Ich verengte meine Augen sauer zu schlitzten. Im Kindergarten hatte ich damals alle immer zu Tode geängstigt, sogar die Erzieherinnen, erinnerte ich mich stolz. "Ach, entschuldige, ich war mir so sicher. Schließlich seid ihr euch so unglaublich ähnlich."
"Was soll das heißen?" mischte sich Blumi ein.
"Ach, keine Sorge, ich wollte damit sagen, das ihr einfach so wunderbar gut zusammenpasst. Ihr müsst Seelenverwandte sein."
"Ja, nicht wahr? Oh ich liiiiiiiiiebe diesen Kerl!" sprang Blumi natürlich sofort wieder darauf an. Wunderbar, freute ich mich innerlich, ließ mir äußerlich aber natürlich nichts anmerken. Hier ging es schließlich um's Geschäft.

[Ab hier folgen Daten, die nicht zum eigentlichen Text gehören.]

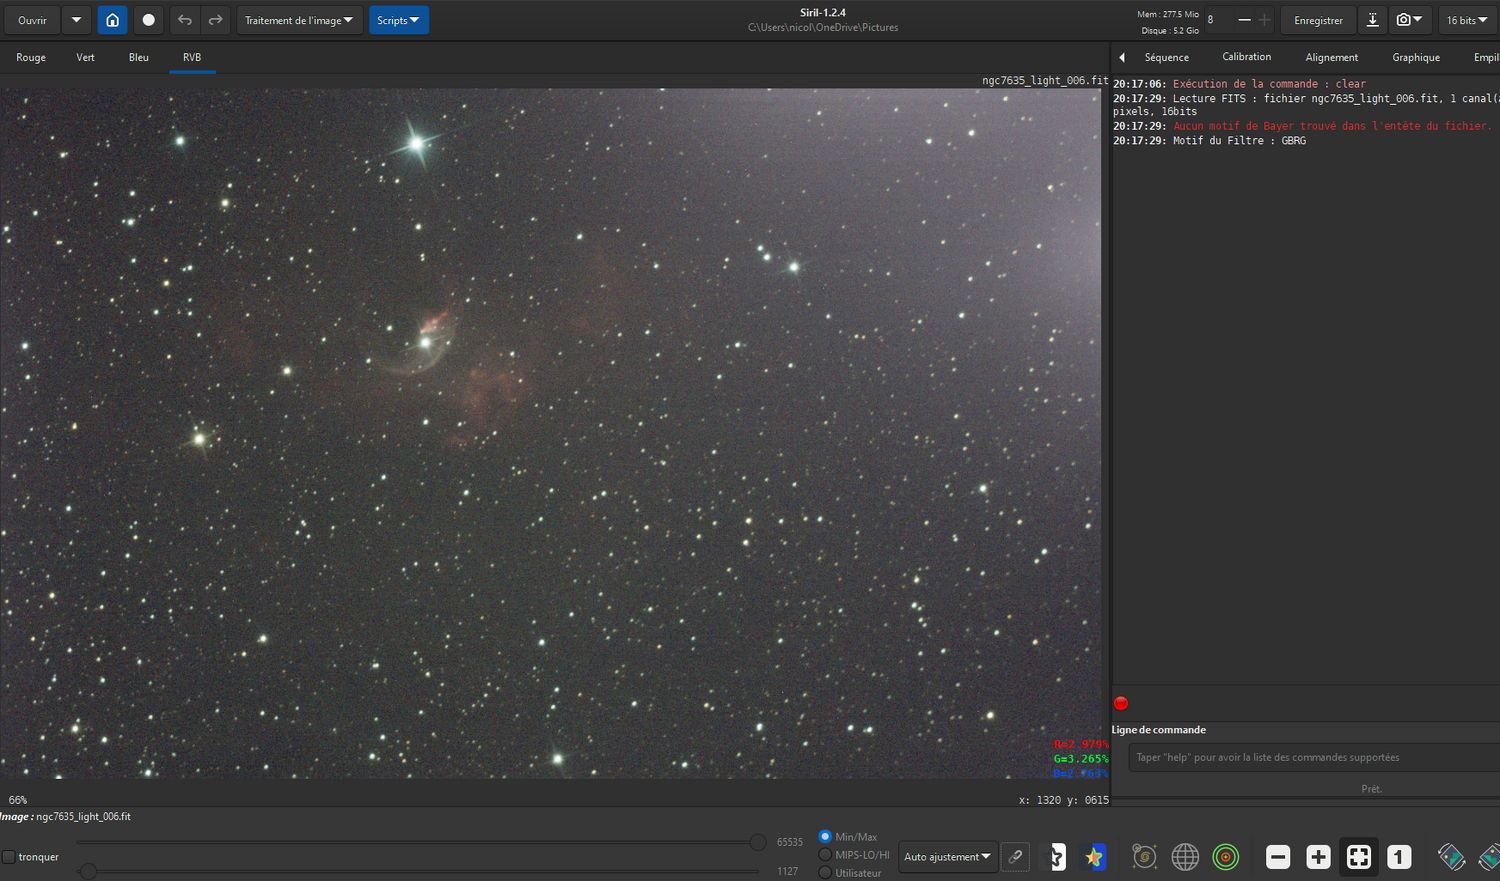
Task: Open the Auto ajustement display mode dropdown
Action: click(947, 857)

"Ja, Ich weiß. Weißt du ich kann so was erkennen", log ich mit einem vertrauenserweckenden Grinsen auf den Lippen.
"Oh, bist du eine Tochter von Aphrodite?"
"Hm, vielleicht?"
"Oh, wie wunderbar! Wie wunderbar. Wie wunderbar!" Trallalalala, sag ich in Gedanken spöttisch mit.
Wow, jetzt fing sie wirklich an auf der Lichtung umher zu tanzen.

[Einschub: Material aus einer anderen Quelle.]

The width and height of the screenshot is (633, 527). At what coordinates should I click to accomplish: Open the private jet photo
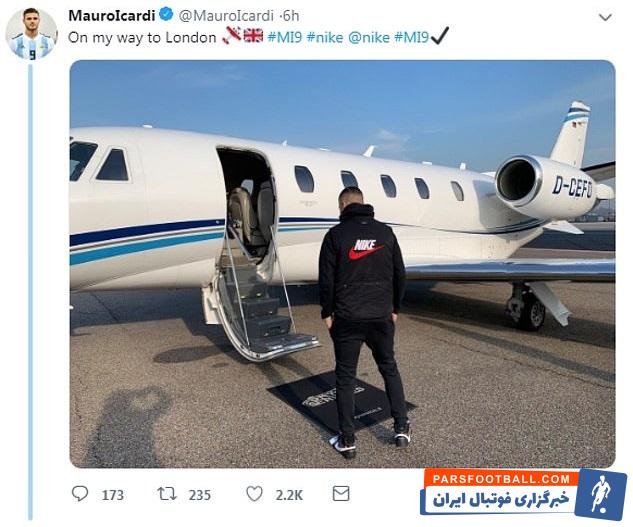[342, 264]
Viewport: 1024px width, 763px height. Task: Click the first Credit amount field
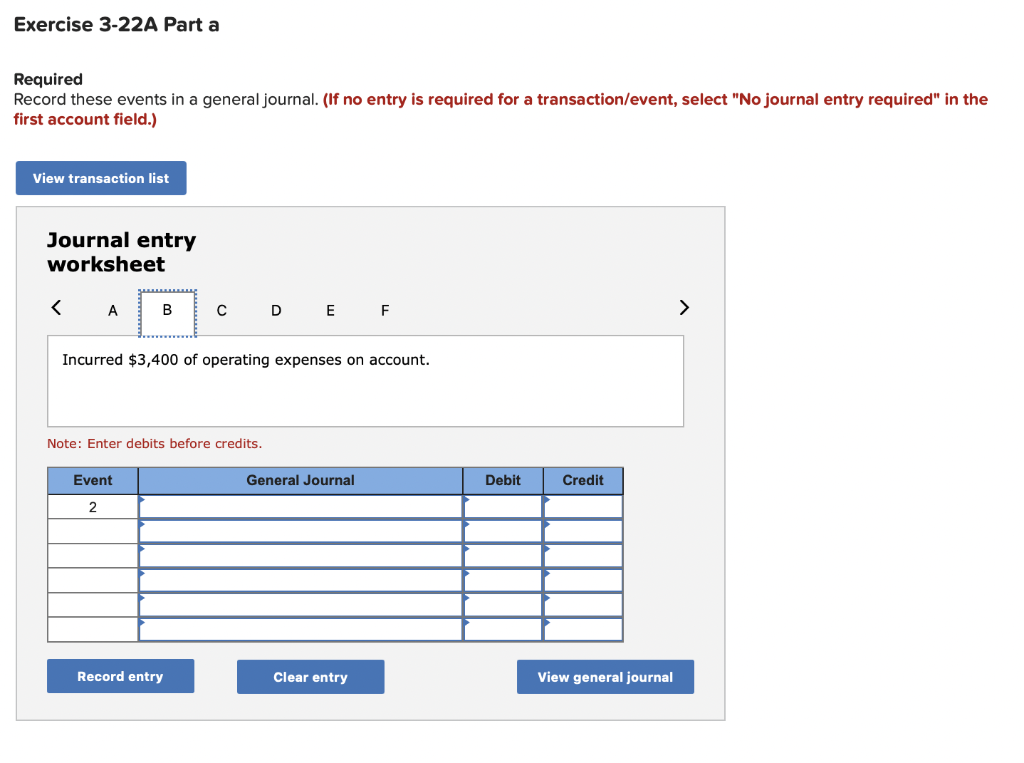tap(583, 507)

"Kann ich dich kurz allein sprechen, Tay?" fragte Jesson unvermittelt.
Ich grinste; "Ja, klar."
Wir gingen ein Stückchen von der Lichtung weg. Das Blumenmädchen merkte nicht mal das wir gingen. Sie war ganz in ihr gesinge und getanze vertieft.
"Deine Freundin ist ganz schön launisch, weißt du das?"
"Ach, was du nichts sagt", brummte er.
"Ja, sie ist echt komisch."
"Was machst du wirklich hier, Tay?"
"Ähm... einen Spaziergang?"
"Wer hat dich hierhergeschickt? Was es sie?"
"Nope, das war Fred."
"Fred?", fragte er völlig verwirrt, aber das durfte er ruhig sein. Schließlich war ich das langsam auch. Wer zum Hades war sie?
"Na Fred eben", lautete meine Antwort also trotzig.
"Ist das einer ihrer Gefolgsleute?" drängte er.
"Hm, keine Ahnung. Er ist ein genervtes Irrlichtchen."
Ich konnte förmlich spüren wie er aufatmete.
"Nun, sag jetzt aber vor wem hast du solche Panik? Wer ist sie?"
Jesse Augen fokussierten auf einmal irgendwas hinter mir. Er fluchte. "Scheiße. Tay? Lauf!"